- [WHAT TO DO]:
Please retype every one of the items below word for word.

═══ DATA

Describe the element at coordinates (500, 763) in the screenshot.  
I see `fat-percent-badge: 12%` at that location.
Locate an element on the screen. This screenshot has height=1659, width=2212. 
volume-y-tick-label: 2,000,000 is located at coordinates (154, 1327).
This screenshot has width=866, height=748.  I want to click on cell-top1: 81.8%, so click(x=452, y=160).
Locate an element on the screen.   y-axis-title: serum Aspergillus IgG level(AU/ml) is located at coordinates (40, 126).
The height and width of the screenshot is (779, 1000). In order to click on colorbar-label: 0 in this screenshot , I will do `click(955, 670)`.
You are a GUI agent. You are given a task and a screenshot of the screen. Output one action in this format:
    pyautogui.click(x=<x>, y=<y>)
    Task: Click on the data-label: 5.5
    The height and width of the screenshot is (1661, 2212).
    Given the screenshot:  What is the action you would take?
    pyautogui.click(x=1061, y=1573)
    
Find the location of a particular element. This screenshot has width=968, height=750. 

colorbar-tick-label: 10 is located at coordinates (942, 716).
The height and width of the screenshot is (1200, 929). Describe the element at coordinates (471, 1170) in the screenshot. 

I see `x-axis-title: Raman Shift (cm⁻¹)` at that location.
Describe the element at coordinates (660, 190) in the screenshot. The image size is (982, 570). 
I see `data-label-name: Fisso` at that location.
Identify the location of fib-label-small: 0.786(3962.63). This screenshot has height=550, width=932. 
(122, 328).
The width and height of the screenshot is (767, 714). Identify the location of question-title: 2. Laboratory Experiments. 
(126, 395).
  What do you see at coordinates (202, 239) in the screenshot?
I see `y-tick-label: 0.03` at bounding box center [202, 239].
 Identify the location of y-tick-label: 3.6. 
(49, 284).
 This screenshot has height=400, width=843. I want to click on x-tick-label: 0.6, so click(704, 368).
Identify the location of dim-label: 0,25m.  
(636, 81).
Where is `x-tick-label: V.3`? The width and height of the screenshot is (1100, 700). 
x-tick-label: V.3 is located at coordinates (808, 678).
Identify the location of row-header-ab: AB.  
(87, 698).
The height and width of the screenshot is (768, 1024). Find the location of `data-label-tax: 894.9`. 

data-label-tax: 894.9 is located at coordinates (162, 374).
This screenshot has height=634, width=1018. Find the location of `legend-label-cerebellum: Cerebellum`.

══════

- [SOLUTION TO THE EXERCISE]:
Describe the element at coordinates (500, 763) in the screenshot.  
I see `fat-percent-badge: 12%` at that location.
Locate an element on the screen. This screenshot has height=1659, width=2212. 
volume-y-tick-label: 2,000,000 is located at coordinates (154, 1327).
This screenshot has width=866, height=748.  I want to click on cell-top1: 81.8%, so click(x=452, y=160).
Locate an element on the screen.   y-axis-title: serum Aspergillus IgG level(AU/ml) is located at coordinates (40, 126).
The height and width of the screenshot is (779, 1000). In order to click on colorbar-label: 0 in this screenshot , I will do `click(955, 670)`.
You are a GUI agent. You are given a task and a screenshot of the screen. Output one action in this format:
    pyautogui.click(x=<x>, y=<y>)
    Task: Click on the data-label: 5.5
    The height and width of the screenshot is (1661, 2212).
    Given the screenshot:  What is the action you would take?
    pyautogui.click(x=1061, y=1573)
    
Find the location of a particular element. This screenshot has width=968, height=750. 

colorbar-tick-label: 10 is located at coordinates (942, 716).
The height and width of the screenshot is (1200, 929). Describe the element at coordinates (471, 1170) in the screenshot. 

I see `x-axis-title: Raman Shift (cm⁻¹)` at that location.
Describe the element at coordinates (660, 190) in the screenshot. The image size is (982, 570). 
I see `data-label-name: Fisso` at that location.
Identify the location of fib-label-small: 0.786(3962.63). This screenshot has height=550, width=932. 
(122, 328).
The width and height of the screenshot is (767, 714). Identify the location of question-title: 2. Laboratory Experiments. 
(126, 395).
  What do you see at coordinates (202, 239) in the screenshot?
I see `y-tick-label: 0.03` at bounding box center [202, 239].
 Identify the location of y-tick-label: 3.6. 
(49, 284).
 This screenshot has height=400, width=843. I want to click on x-tick-label: 0.6, so click(704, 368).
Identify the location of dim-label: 0,25m.  
(636, 81).
Where is `x-tick-label: V.3`? The width and height of the screenshot is (1100, 700). 
x-tick-label: V.3 is located at coordinates (808, 678).
Identify the location of row-header-ab: AB.  
(87, 698).
The height and width of the screenshot is (768, 1024). Find the location of `data-label-tax: 894.9`. 

data-label-tax: 894.9 is located at coordinates (162, 374).
This screenshot has height=634, width=1018. Find the location of `legend-label-cerebellum: Cerebellum`.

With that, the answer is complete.